Legal Alert - March 2025 - KPMG Kazakhstan

Changes in EDS rules: restriction on transferring the private key to third parties

2 min read

Dear readers,

Starting from 13 March 2025, amendments to the Code of administrative offenses of the Republic of Kazakhstan (CAO RK) have come into effect, tightening the regulations on the use of Electronic Digital Signatures (EDS). The use of another person’s private EDS key (a unique code used to create an electronic signature) is now explicitly prohibited, even with the owner’s consent.

As a result, using someone else’s EDS now carries a substantial fine. Clause 6, Article 640 of the CAO RK establishes the following penalties:

for individuals – 50 MCI (196,600 KZT in 2025);
for officials, small business entities, and non-profit organizations – 100 MCI (393,200 KZT);
for medium-sized business entities – 150 MCI (589,800 KZT);
for large business entities – 200 MCI (786,400 KZT).

The use of EDS keys plays a crucial role in various services. They are used to sign tax declarations, conclude electronic contracts, submit electronic requests, request certificates and statements, as well as submit registration documents and notifications.

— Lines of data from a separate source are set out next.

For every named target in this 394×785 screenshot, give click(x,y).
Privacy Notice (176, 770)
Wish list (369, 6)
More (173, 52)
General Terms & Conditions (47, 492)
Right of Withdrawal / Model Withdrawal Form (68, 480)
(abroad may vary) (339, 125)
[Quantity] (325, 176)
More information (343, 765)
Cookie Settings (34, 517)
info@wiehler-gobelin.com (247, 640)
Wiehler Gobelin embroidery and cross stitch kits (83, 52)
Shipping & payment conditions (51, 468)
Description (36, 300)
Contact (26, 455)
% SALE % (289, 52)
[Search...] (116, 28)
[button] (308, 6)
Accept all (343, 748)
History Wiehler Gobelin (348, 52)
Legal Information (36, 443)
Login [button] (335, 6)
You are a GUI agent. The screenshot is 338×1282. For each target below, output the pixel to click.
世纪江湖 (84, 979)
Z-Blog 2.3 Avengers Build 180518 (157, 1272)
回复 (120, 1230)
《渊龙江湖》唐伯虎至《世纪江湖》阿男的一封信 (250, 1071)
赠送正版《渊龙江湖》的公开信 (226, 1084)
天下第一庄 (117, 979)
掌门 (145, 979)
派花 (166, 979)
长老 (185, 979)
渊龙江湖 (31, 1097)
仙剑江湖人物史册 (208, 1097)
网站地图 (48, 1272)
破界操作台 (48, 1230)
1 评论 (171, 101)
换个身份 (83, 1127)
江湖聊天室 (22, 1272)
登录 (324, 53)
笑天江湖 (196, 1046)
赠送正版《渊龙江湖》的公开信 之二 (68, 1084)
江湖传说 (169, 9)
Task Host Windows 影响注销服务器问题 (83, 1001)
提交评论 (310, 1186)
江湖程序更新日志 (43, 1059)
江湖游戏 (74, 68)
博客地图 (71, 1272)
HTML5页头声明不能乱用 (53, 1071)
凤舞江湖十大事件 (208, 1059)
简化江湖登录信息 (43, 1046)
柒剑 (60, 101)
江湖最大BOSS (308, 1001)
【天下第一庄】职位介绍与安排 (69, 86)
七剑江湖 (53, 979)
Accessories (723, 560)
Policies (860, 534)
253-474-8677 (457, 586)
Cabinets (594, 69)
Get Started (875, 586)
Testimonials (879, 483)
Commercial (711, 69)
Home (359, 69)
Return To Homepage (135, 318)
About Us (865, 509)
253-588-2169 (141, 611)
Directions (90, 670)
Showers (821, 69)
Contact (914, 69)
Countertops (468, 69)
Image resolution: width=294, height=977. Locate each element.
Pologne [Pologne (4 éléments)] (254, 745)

In light of the new regulations, the Committee for public services of the Ministry of digital development (MDD RK) has clarified the permissible procedure for delegating electronic signatures.

If an employee needs to be granted the authority to sign documents, this must be done by issuing them a separate EDS. In other words, a company executive cannot simply transfer their key to a subordinate—rather, the employee must obtain their own key and electronic signature certificate. The direct transfer of a private key, even to a trusted person, is now strictly prohibited.

It is also important to note that the eGov government portal does not allow documents to be signed or certificates to be obtained by proxy. In practice, this means that even a notarized power of attorney does not enable one person to log in and sign documents on behalf of another through eGov.

Company executives are now required to sign all documents personally using their EDS or ensure that authorized employees obtain their own EDS keys in the prescribed manner. The practice of sharing a single key among multiple individuals is no longer permitted.

Currently, the mechanism for controlling and detecting instances of private key transfer for EDS is not regulated. Legislation establishes liability for the transfer of keys, but there is currently no clear procedure for verifying and recording such violations.